«Tínhamos prometido tornar públicas as contas da campanha. O prometido é devido. É um acto de normalidade», declarou à agência Lusa o deputado do PSD Miguel Relvas, que foi o director da campanha de Pedro Passos Coelho.
«Para ocupar um vazio legal referente às candidaturas e campanhas eleitorais internas constituímos uma associação [Associação Construir uma Alternativa] e essa associação tem de pagar impostos», referiu Miguel Relvas, assinalando que há um saldo de cerca de 1500 mil euros porque falta descontar esse pagamento de impostos.
De acordo com as contas divulgadas em comunicado, a candidatura de Pedro Passos Coelho recebeu 64 mil euros de donativos e gastou durante a campanha 62,5 mil euros.
As maiores despesas foram as de representação, no valor de 23.425 euros, seguindo-se a verba gasta em publicidade e propaganda, no valor de 21.170 euros, e os gastos com refeições, 19.648 euros.

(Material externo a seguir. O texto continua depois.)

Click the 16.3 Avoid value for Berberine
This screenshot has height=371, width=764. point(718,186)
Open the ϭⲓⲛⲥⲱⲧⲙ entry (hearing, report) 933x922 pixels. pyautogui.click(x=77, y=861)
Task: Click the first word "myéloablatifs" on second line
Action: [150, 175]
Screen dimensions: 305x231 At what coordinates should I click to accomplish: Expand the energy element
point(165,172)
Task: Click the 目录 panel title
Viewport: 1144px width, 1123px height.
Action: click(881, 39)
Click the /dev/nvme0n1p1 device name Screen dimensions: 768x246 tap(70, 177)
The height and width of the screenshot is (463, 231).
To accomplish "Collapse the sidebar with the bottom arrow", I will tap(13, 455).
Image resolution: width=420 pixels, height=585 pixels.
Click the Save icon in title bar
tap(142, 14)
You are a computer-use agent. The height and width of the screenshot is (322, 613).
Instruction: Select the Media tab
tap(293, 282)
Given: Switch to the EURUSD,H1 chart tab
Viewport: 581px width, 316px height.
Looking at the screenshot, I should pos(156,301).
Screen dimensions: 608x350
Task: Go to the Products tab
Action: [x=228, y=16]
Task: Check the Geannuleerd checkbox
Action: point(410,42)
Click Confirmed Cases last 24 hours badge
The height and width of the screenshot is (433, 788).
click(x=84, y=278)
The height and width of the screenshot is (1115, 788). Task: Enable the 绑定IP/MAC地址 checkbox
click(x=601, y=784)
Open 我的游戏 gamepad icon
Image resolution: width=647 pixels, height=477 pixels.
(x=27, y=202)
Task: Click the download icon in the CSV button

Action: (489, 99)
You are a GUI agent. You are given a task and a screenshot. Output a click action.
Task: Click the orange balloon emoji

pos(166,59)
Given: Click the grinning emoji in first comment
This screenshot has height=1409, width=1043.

Segundo a candidatura de Passos Coelho, «a rubrica da publicidade e propaganda inclui os custos de envio de mensagens via telemóvel e de mailings aos militantes» e «a rubrica das despesas de representação, em especial das refeições, não atingiu um valor maior uma vez que a maior parte dos jantares organizados durante a campanha eleitoral foram suportados financeiramente pelos seus participantes».
«Todos os donativos estão devidamente documentados, sendo essa documentação depositada no órgão jurisdicional do PSD, o Conselho de Jurisdição», adiantou a candidatura, no comunicado.
Pedro Passos Coelho ficou em segundo lugar nas eleições directas de 31 de Maio para a liderança do PSD, que foram ganhas por Manuela Ferreira Leite.